## EXERCISE DESCRIPTION
Having read the entries, repeat all of them exactly.
(DATA SHOWN)
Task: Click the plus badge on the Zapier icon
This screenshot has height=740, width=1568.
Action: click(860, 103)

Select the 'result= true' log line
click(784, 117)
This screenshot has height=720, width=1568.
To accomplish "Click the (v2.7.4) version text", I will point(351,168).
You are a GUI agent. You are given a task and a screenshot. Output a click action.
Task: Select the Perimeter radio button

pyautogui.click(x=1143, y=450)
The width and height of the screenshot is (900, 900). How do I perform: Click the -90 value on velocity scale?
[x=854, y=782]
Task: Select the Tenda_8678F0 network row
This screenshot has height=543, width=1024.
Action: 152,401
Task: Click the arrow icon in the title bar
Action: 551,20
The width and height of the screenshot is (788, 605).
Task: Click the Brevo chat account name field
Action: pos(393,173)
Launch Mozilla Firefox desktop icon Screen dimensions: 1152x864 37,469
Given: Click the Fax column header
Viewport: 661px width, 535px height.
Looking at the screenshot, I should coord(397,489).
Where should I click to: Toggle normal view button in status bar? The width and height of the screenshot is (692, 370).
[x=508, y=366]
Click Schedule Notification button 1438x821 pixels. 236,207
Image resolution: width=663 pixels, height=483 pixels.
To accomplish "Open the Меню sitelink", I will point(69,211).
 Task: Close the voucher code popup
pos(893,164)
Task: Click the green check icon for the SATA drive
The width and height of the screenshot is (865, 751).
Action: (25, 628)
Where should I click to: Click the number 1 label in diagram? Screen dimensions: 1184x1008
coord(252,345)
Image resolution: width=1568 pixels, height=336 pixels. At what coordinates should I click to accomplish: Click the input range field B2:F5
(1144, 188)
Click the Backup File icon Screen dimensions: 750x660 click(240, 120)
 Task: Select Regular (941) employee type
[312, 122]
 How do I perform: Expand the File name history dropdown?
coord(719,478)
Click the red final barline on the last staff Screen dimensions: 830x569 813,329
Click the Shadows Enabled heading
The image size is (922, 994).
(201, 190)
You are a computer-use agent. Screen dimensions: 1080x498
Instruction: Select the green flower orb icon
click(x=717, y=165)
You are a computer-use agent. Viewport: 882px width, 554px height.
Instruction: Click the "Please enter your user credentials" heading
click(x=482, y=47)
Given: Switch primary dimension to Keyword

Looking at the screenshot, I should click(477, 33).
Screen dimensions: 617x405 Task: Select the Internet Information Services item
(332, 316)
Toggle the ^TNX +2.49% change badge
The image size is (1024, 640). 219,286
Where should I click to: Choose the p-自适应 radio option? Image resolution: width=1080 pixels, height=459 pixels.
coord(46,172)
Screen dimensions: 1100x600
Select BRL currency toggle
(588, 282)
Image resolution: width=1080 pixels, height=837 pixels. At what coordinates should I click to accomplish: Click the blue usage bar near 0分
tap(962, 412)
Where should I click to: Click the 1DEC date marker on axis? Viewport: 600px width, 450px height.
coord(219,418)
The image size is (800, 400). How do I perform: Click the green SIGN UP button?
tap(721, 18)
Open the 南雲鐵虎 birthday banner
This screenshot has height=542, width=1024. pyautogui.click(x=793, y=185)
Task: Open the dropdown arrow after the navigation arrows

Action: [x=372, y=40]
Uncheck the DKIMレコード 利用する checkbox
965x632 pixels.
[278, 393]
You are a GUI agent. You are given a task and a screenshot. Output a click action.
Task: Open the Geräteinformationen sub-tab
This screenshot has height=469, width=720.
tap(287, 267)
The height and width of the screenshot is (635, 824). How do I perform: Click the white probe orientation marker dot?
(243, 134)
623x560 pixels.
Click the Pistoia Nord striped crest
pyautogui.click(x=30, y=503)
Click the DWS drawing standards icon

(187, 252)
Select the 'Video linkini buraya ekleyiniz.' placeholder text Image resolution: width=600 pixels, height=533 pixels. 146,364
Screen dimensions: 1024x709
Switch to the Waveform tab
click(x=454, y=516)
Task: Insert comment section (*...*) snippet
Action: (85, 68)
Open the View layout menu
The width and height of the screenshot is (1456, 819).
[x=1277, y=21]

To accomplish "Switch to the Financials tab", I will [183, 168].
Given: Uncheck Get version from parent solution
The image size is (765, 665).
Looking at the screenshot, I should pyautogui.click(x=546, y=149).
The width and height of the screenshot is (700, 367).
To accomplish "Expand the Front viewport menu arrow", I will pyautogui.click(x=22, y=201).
(End DATA SHOWN)
## RESPONSE TO THIS TASK
Task: Click the plus badge on the Zapier icon
This screenshot has height=740, width=1568.
Action: click(860, 103)

Select the 'result= true' log line
click(784, 117)
This screenshot has height=720, width=1568.
To accomplish "Click the (v2.7.4) version text", I will point(351,168).
You are a GUI agent. You are given a task and a screenshot. Output a click action.
Task: Select the Perimeter radio button

pyautogui.click(x=1143, y=450)
The width and height of the screenshot is (900, 900). How do I perform: Click the -90 value on velocity scale?
[x=854, y=782]
Task: Select the Tenda_8678F0 network row
This screenshot has height=543, width=1024.
Action: 152,401
Task: Click the arrow icon in the title bar
Action: 551,20
The width and height of the screenshot is (788, 605).
Task: Click the Brevo chat account name field
Action: pos(393,173)
Launch Mozilla Firefox desktop icon Screen dimensions: 1152x864 37,469
Given: Click the Fax column header
Viewport: 661px width, 535px height.
Looking at the screenshot, I should coord(397,489).
Where should I click to: Toggle normal view button in status bar? The width and height of the screenshot is (692, 370).
[x=508, y=366]
Click Schedule Notification button 1438x821 pixels. 236,207
Image resolution: width=663 pixels, height=483 pixels.
To accomplish "Open the Меню sitelink", I will point(69,211).
 Task: Close the voucher code popup
pos(893,164)
Task: Click the green check icon for the SATA drive
The width and height of the screenshot is (865, 751).
Action: (25, 628)
Where should I click to: Click the number 1 label in diagram? Screen dimensions: 1184x1008
coord(252,345)
Image resolution: width=1568 pixels, height=336 pixels. At what coordinates should I click to accomplish: Click the input range field B2:F5
(1144, 188)
Click the Backup File icon Screen dimensions: 750x660 click(240, 120)
 Task: Select Regular (941) employee type
[312, 122]
 How do I perform: Expand the File name history dropdown?
coord(719,478)
Click the red final barline on the last staff Screen dimensions: 830x569 813,329
Click the Shadows Enabled heading
The image size is (922, 994).
(201, 190)
You are a computer-use agent. Screen dimensions: 1080x498
Instruction: Select the green flower orb icon
click(x=717, y=165)
You are a computer-use agent. Viewport: 882px width, 554px height.
Instruction: Click the "Please enter your user credentials" heading
click(x=482, y=47)
Given: Switch primary dimension to Keyword

Looking at the screenshot, I should click(477, 33).
Screen dimensions: 617x405 Task: Select the Internet Information Services item
(332, 316)
Toggle the ^TNX +2.49% change badge
The image size is (1024, 640). 219,286
Where should I click to: Choose the p-自适应 radio option? Image resolution: width=1080 pixels, height=459 pixels.
coord(46,172)
Screen dimensions: 1100x600
Select BRL currency toggle
(588, 282)
Image resolution: width=1080 pixels, height=837 pixels. At what coordinates should I click to accomplish: Click the blue usage bar near 0分
tap(962, 412)
Where should I click to: Click the 1DEC date marker on axis? Viewport: 600px width, 450px height.
coord(219,418)
The image size is (800, 400). How do I perform: Click the green SIGN UP button?
tap(721, 18)
Open the 南雲鐵虎 birthday banner
This screenshot has height=542, width=1024. pyautogui.click(x=793, y=185)
Task: Open the dropdown arrow after the navigation arrows

Action: [x=372, y=40]
Uncheck the DKIMレコード 利用する checkbox
965x632 pixels.
[278, 393]
You are a GUI agent. You are given a task and a screenshot. Output a click action.
Task: Open the Geräteinformationen sub-tab
This screenshot has height=469, width=720.
tap(287, 267)
The height and width of the screenshot is (635, 824). How do I perform: Click the white probe orientation marker dot?
(243, 134)
623x560 pixels.
Click the Pistoia Nord striped crest
pyautogui.click(x=30, y=503)
Click the DWS drawing standards icon

(187, 252)
Select the 'Video linkini buraya ekleyiniz.' placeholder text Image resolution: width=600 pixels, height=533 pixels. 146,364
Screen dimensions: 1024x709
Switch to the Waveform tab
click(x=454, y=516)
Task: Insert comment section (*...*) snippet
Action: (85, 68)
Open the View layout menu
The width and height of the screenshot is (1456, 819).
[x=1277, y=21]

To accomplish "Switch to the Financials tab", I will [183, 168].
Given: Uncheck Get version from parent solution
The image size is (765, 665).
Looking at the screenshot, I should pyautogui.click(x=546, y=149).
The width and height of the screenshot is (700, 367).
To accomplish "Expand the Front viewport menu arrow", I will pyautogui.click(x=22, y=201).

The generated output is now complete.